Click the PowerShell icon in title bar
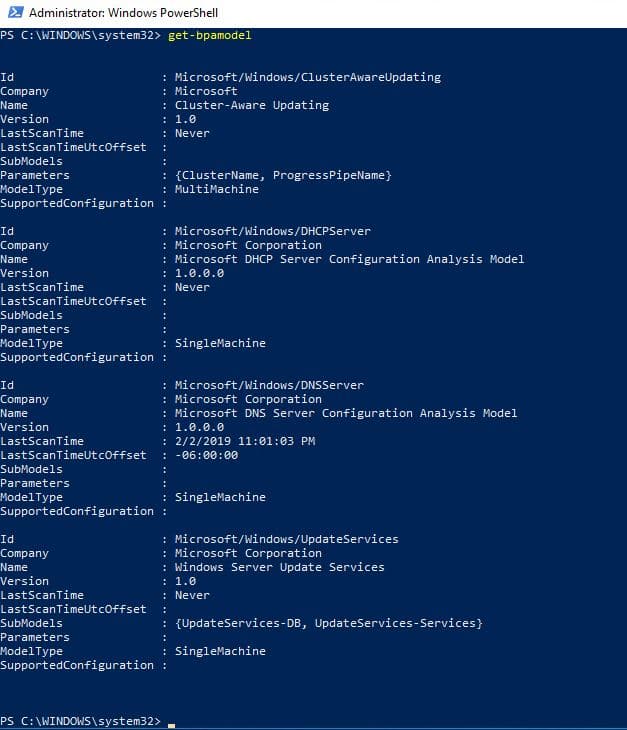The image size is (627, 730). point(15,12)
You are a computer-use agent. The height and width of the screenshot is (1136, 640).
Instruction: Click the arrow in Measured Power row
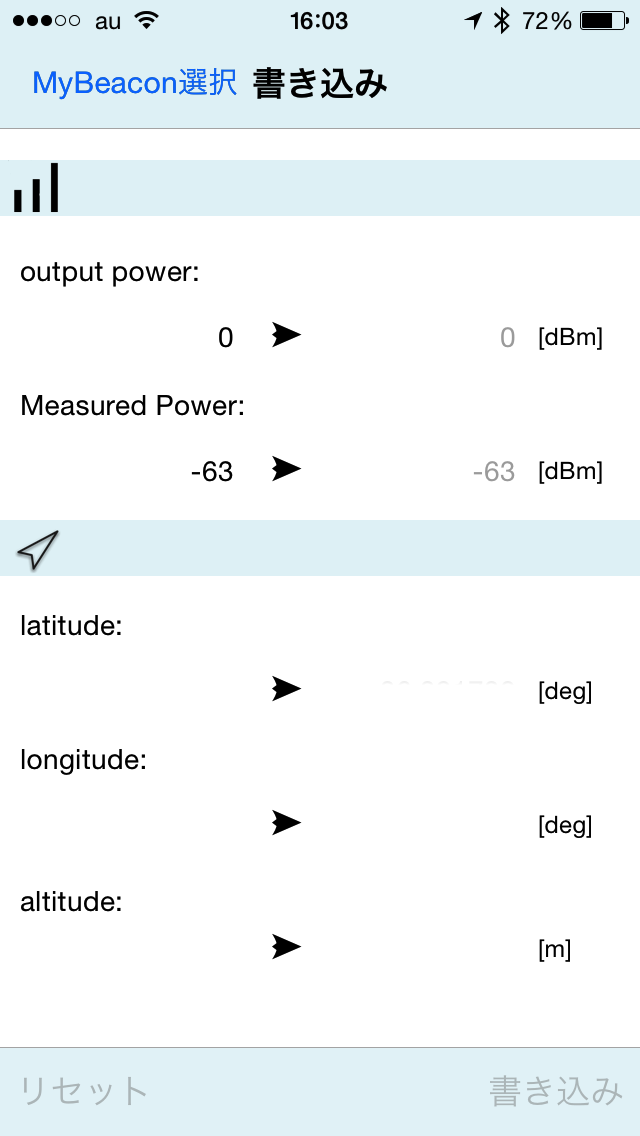pyautogui.click(x=286, y=469)
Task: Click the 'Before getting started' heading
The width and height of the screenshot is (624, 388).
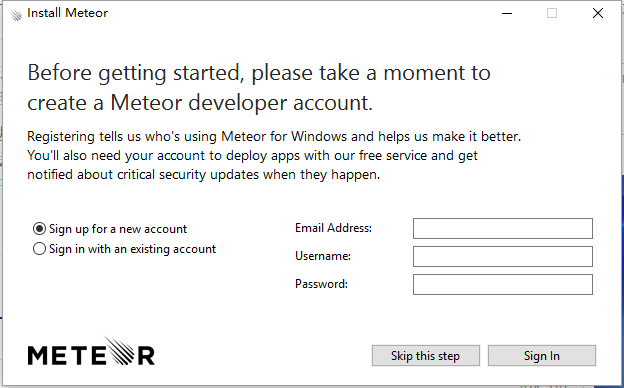Action: [x=259, y=88]
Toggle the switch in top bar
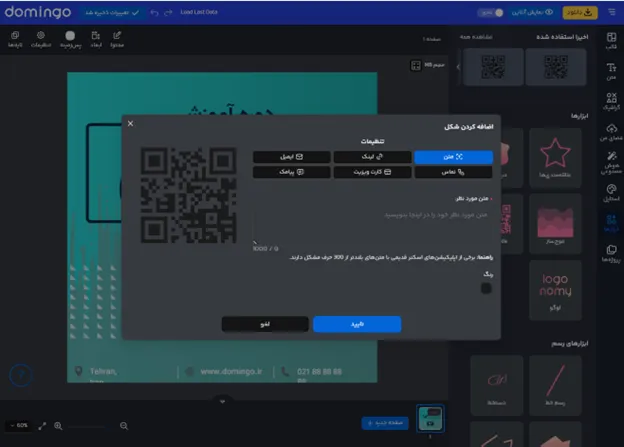624x447 pixels. [x=491, y=12]
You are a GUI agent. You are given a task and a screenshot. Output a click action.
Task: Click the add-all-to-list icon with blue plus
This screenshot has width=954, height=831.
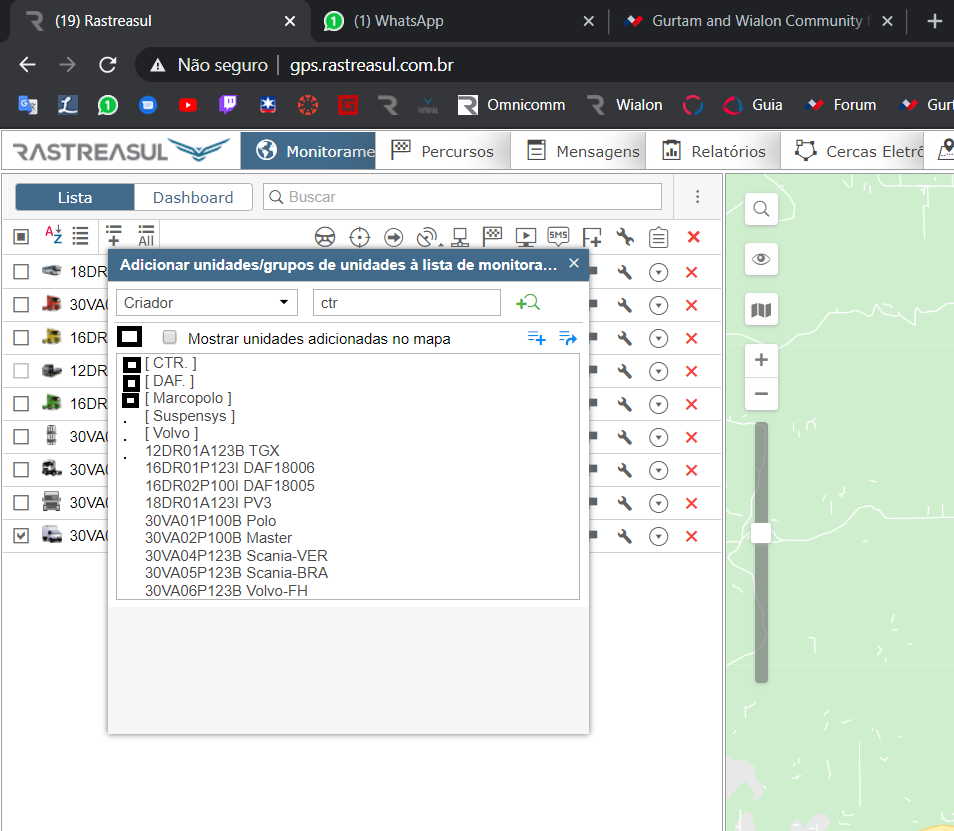click(x=537, y=338)
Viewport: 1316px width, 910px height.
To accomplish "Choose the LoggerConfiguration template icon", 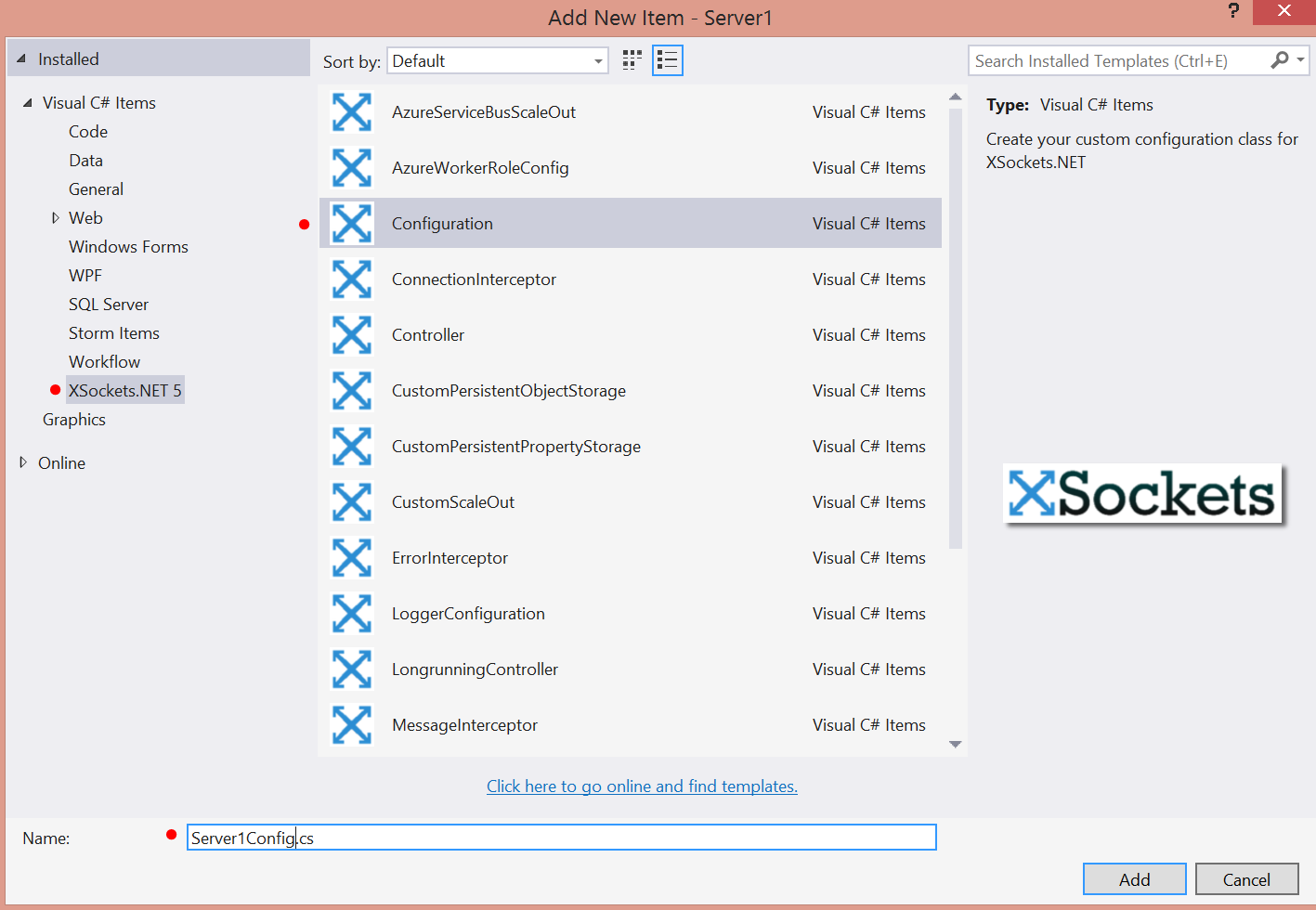I will point(352,614).
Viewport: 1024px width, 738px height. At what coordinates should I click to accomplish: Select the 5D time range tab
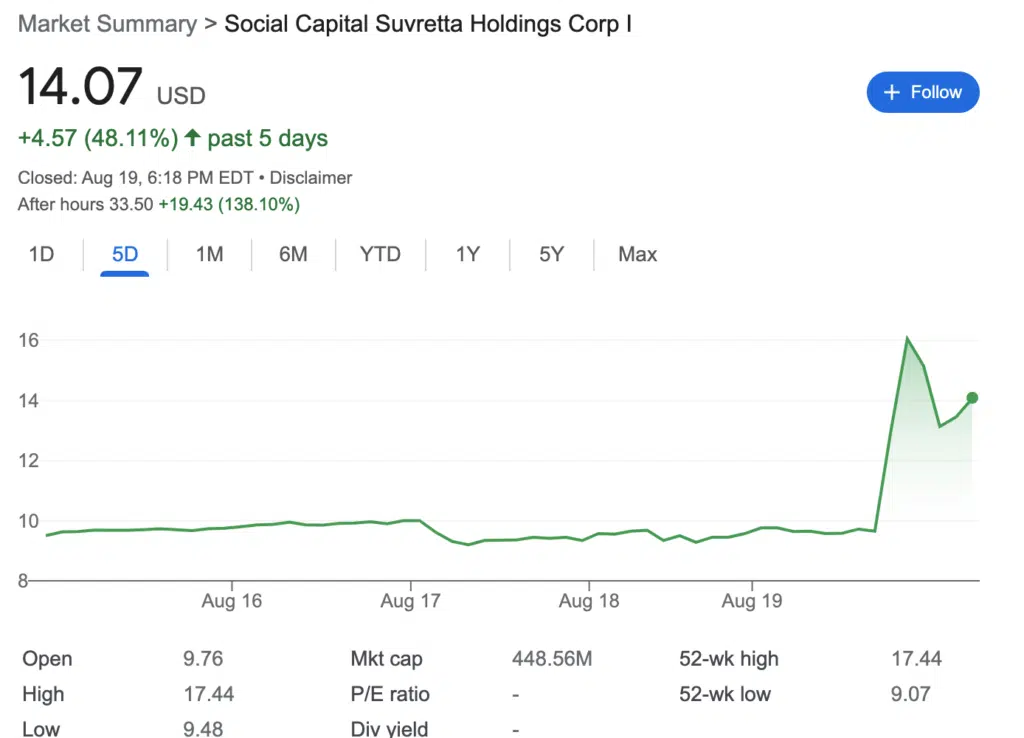[125, 254]
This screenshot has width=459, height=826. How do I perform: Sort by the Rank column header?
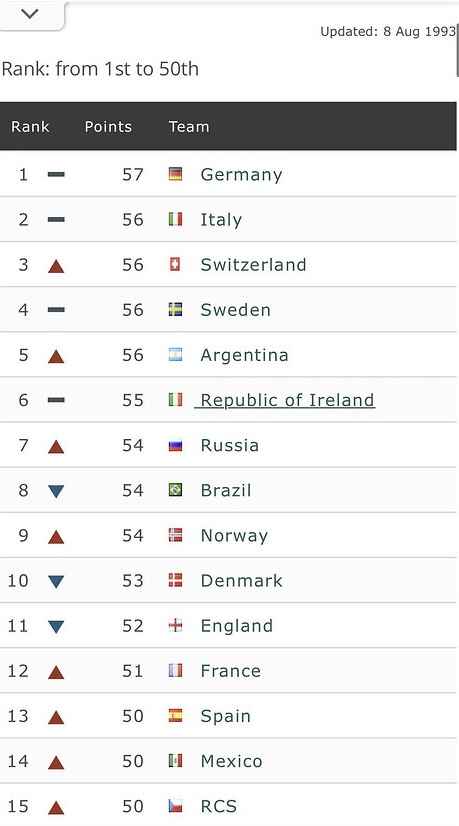coord(30,126)
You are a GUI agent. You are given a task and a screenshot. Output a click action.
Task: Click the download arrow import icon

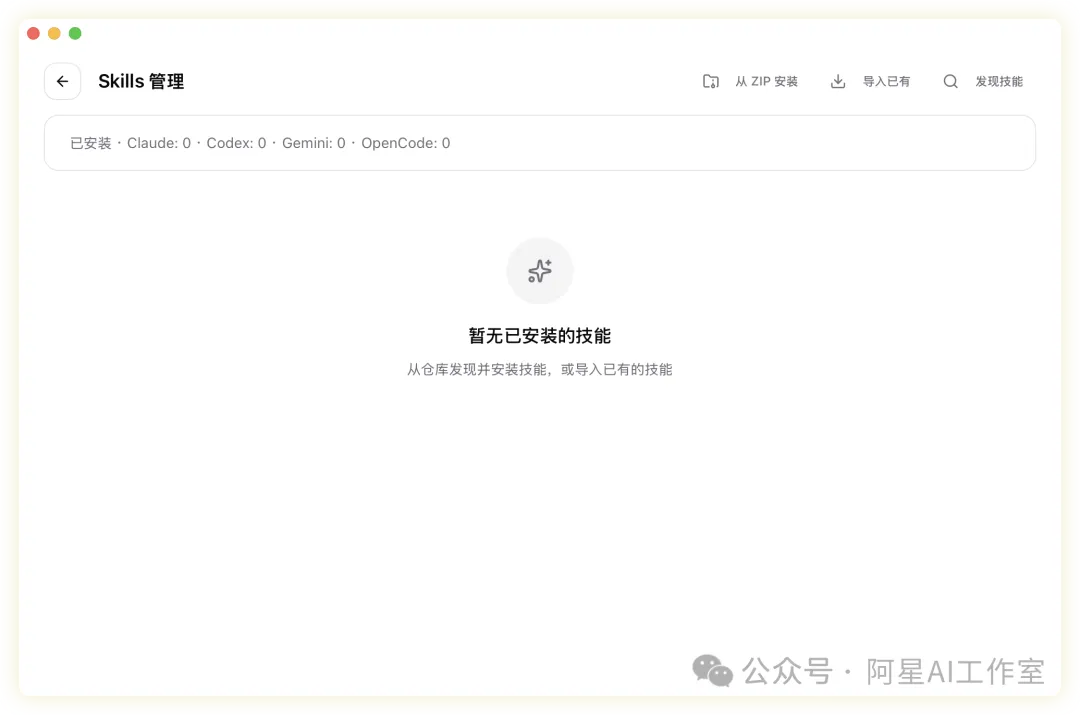point(838,82)
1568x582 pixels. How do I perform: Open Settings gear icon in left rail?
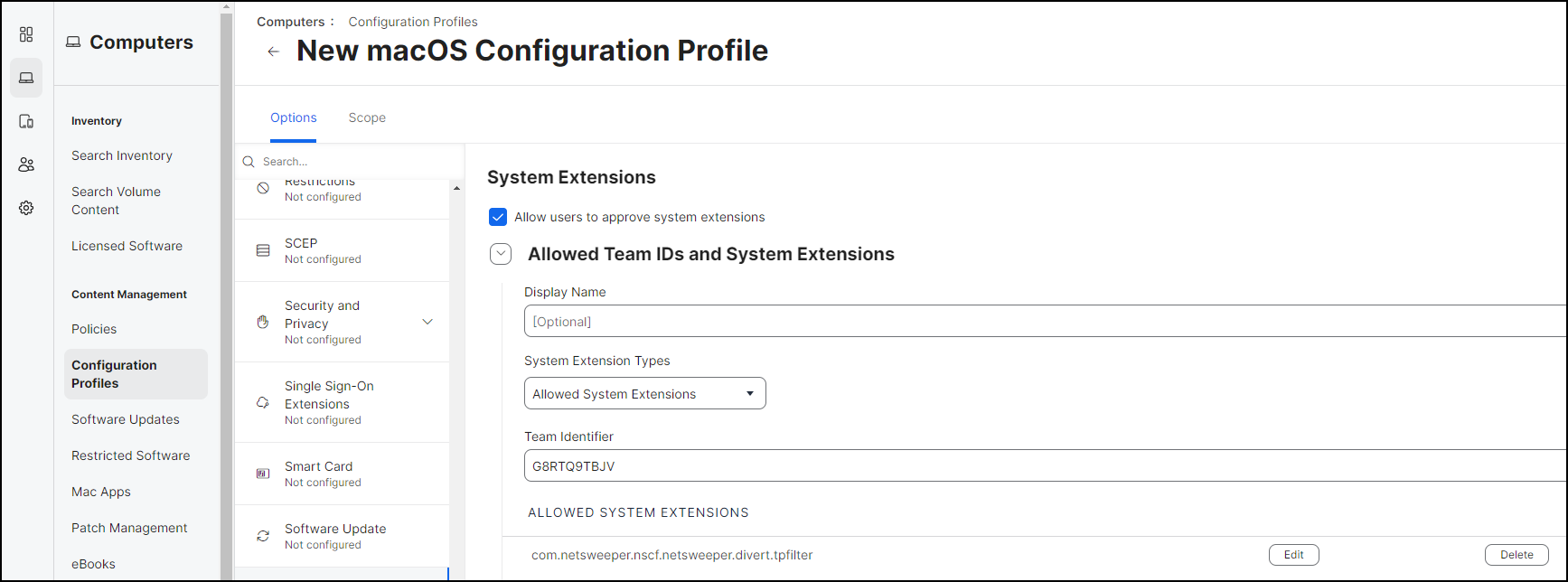pos(26,208)
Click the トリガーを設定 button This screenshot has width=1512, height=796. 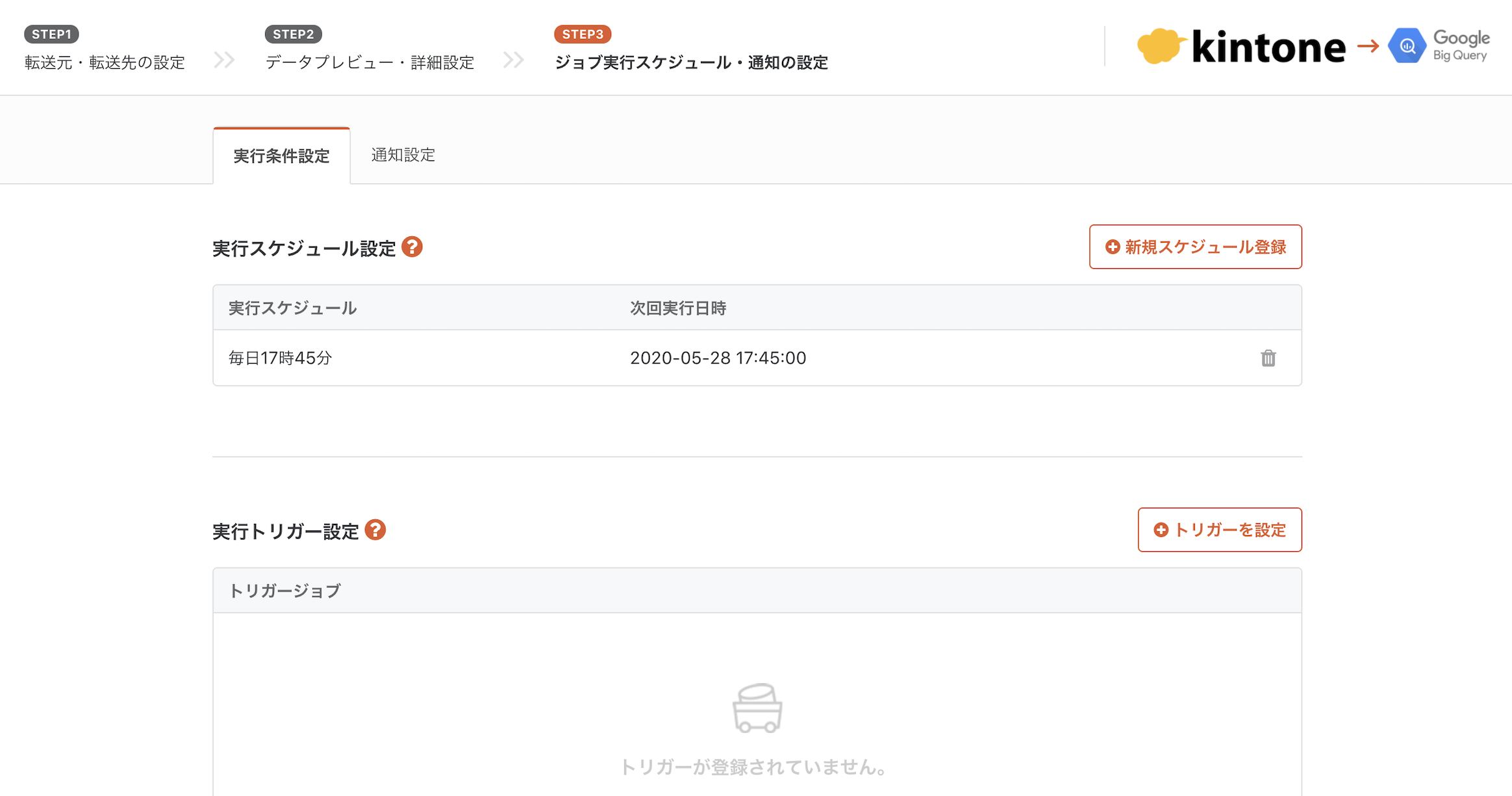pyautogui.click(x=1219, y=530)
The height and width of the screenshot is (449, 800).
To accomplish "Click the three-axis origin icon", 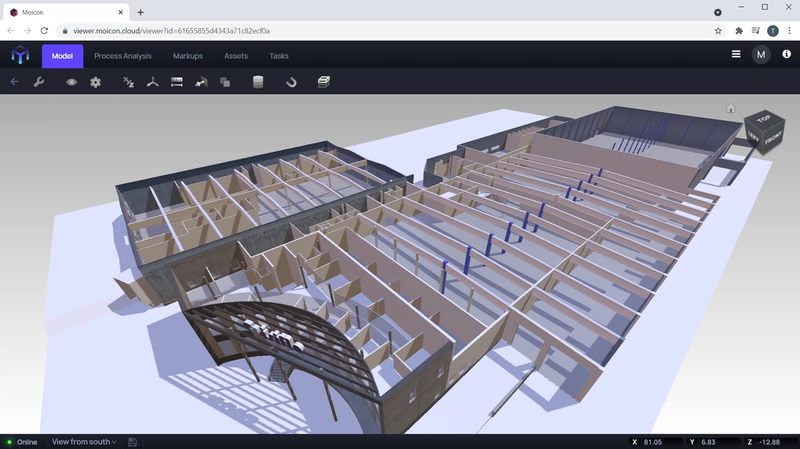I will click(153, 82).
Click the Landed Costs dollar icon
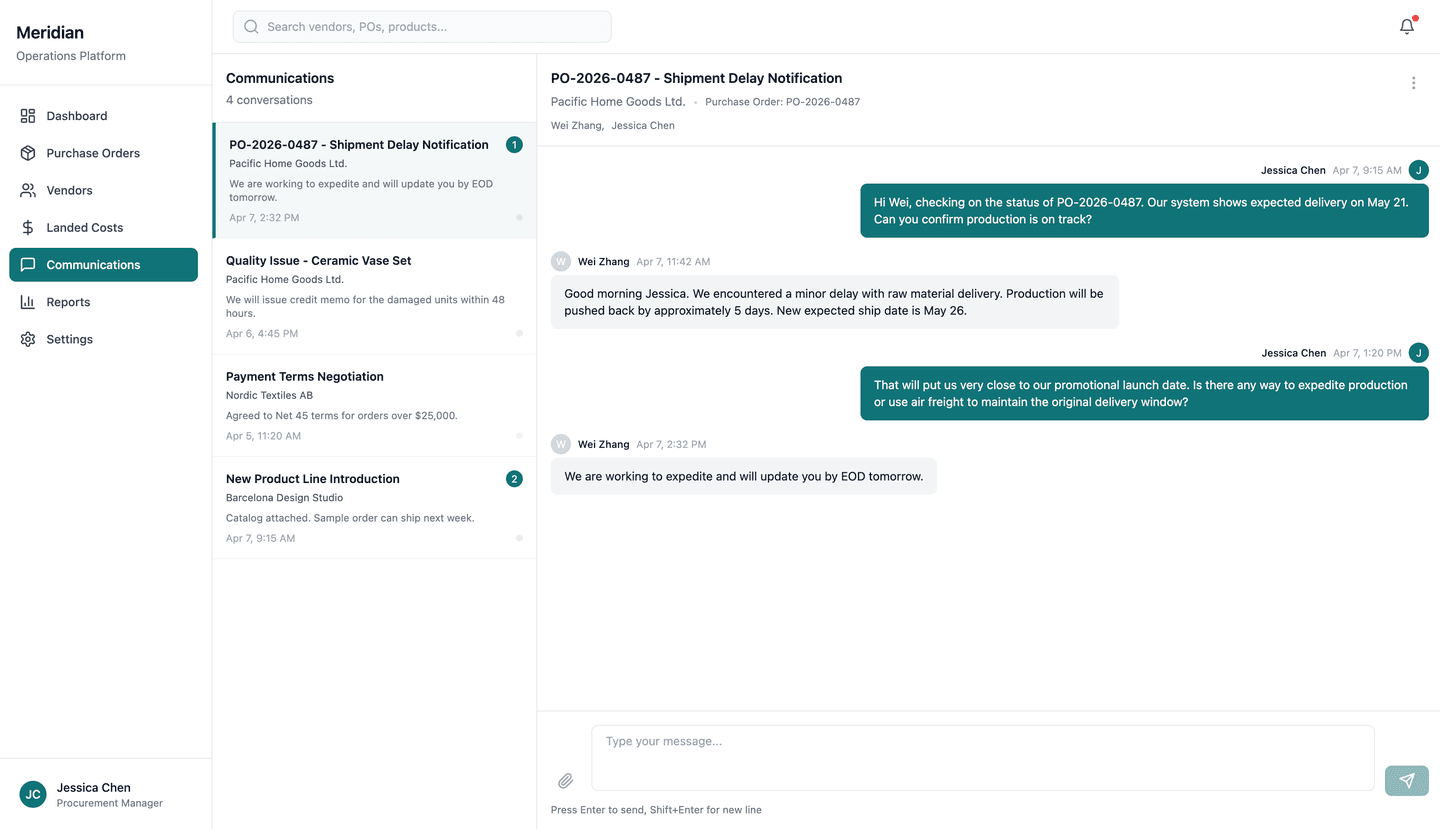 pos(28,227)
════════════════
▶ The problem: Please filter the entries above and copy each line that contains the word "Viewport".

▶ Result for this task:
Viewport: 1316px width, 910px height.
Viewport: 1024px width, 738px height. At what coordinates should I click to accomplish: Select the 5D time range tab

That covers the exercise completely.